Texting: the wonderfully practical but often easily and horribly misinterpreted middle ground between the informality of email and the seriousness of a phone call, it has become the go-to way to communicate with those around us. It’s immediate (as most of us seldom stray more than three feet from our phones), it’s quick, and it’s easy.

That said, texting requires a delicate hand, especially at the beginning of a romance. If you say something that gets misinterpreted, it can spell disaster. Taking too long to respond or responding too quickly takes on significant meaning. Witty banter is a must, and so is the requisite agonizing over clever word play and/or alluding to your vast knowledge of obscure but humorous pop culture (obviously making sure it’s not so obscure that your amour won’t get it).

The problem is that not everyone subscribes to the same version of Texting Etiquette 101. As a result, misinterpretation, confusion and emotional agony can surface — Yikes. Here’s how to avoid the worst of it.

In my experience, both personally and professionally (and I’m going to gender generalize here, so bear with me), the ladies and the gents have very different views of the dos and don’ts of texting. For example, the ladies (in general) appear to require (and give) a response — even if no question was asked and no response was necessary. The ladies want to know that the guy received the text (and want the guy to know that they received his), and attach a lot of emotional significance to how long it took said guy to respond, what he said, how it was phrased (and if there was any hidden meaning), and if the guy (deep breath) didn’t respond, many an agonizing hour will be spent analyzing why he didn’t respond.

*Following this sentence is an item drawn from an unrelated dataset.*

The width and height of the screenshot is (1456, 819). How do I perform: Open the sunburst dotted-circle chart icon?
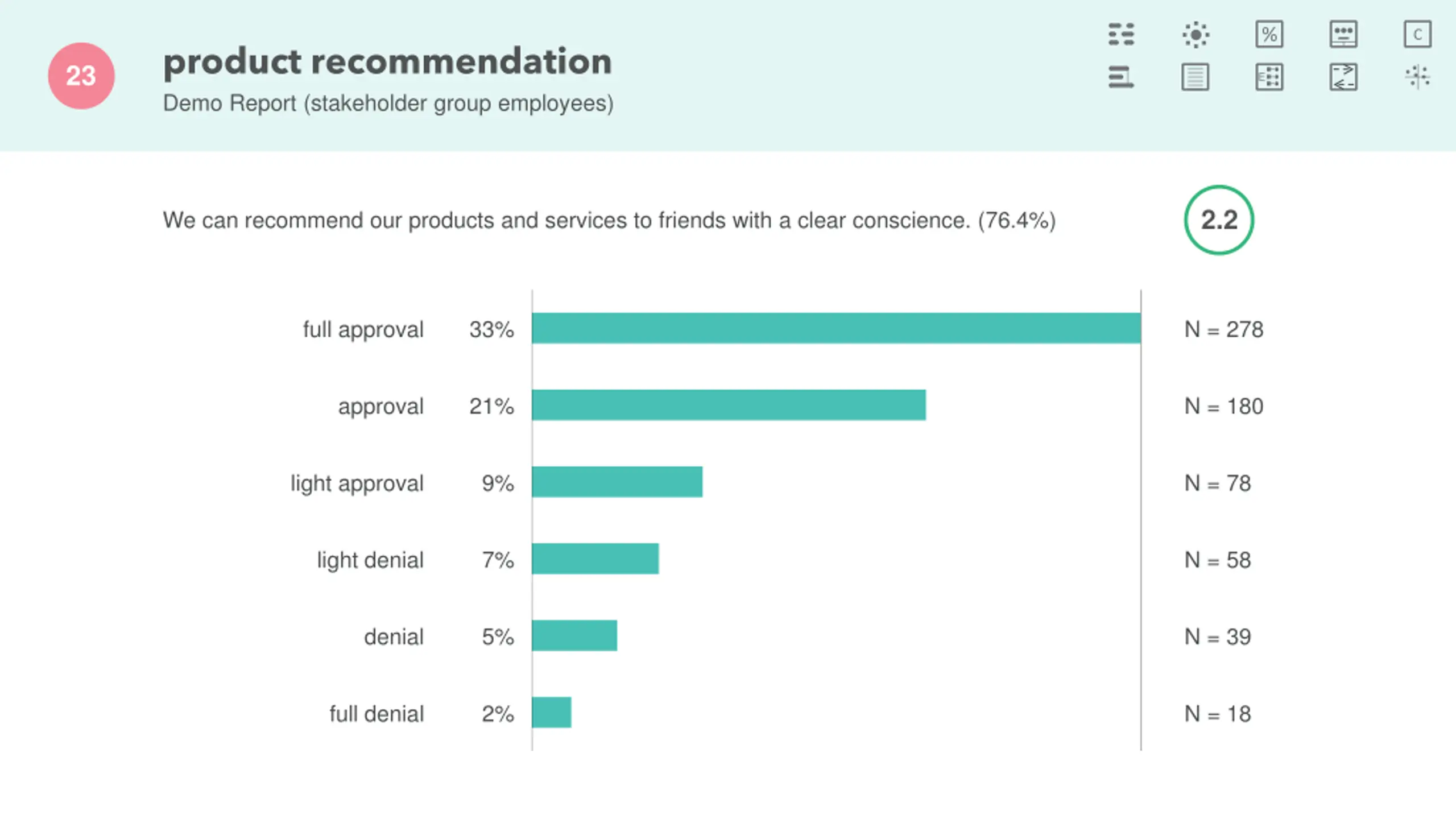[x=1196, y=34]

The gents (in general), view texting a little differently. If the text received requires a response, a response is given. If it doesn’t, the information is absorbed and the day continued. If a guy doesn’t receive a response, the assumption is that the lady receiving the text was busy and will get back to them later — only after a couple days have passed do they wonder if something is amiss. Also, the gents (in general) don’t seem to analyze the “hidden messages” in each text (as the ladies want to do), unless said text says something totally weird.

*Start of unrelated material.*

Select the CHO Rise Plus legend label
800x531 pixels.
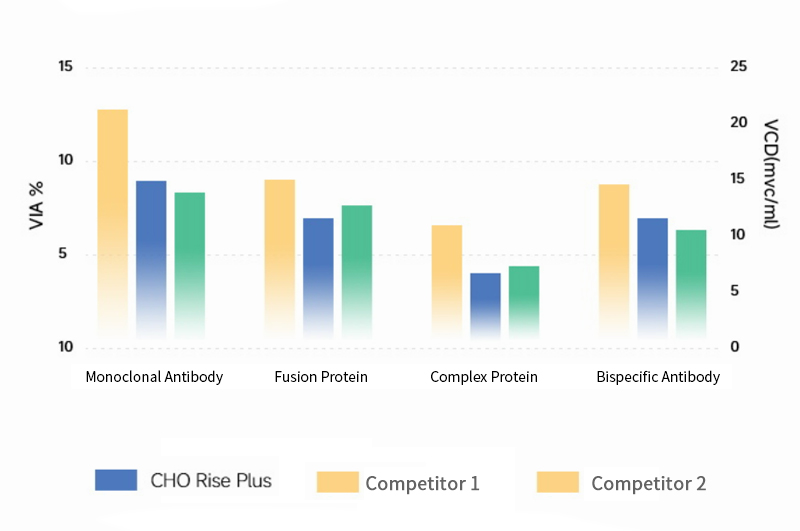pyautogui.click(x=210, y=481)
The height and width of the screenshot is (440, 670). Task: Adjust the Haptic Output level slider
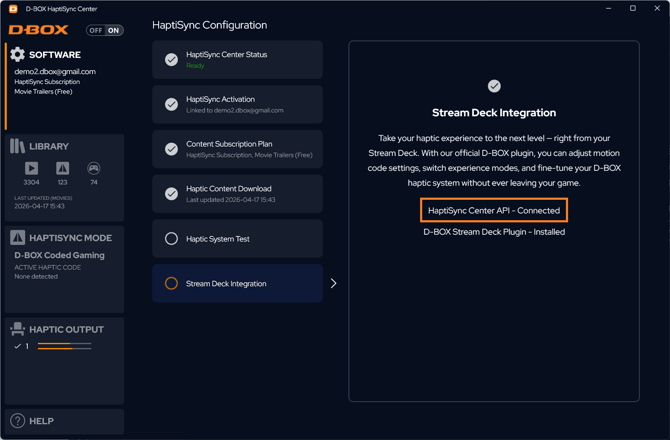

The most solid piece of advice to keep everyone happy (no matter which gender you subscribe to) is to always provide a reason for your crush to reply. Say what you were going to say, but end it with a question or say something witty and entertaining enough it deserves a response. Bottom line, avoid the open ended statements that can be read, absorbed and require no response. Response is everything when you’re in a new texting relationship — and the more witty, fun and sexy the response, the better.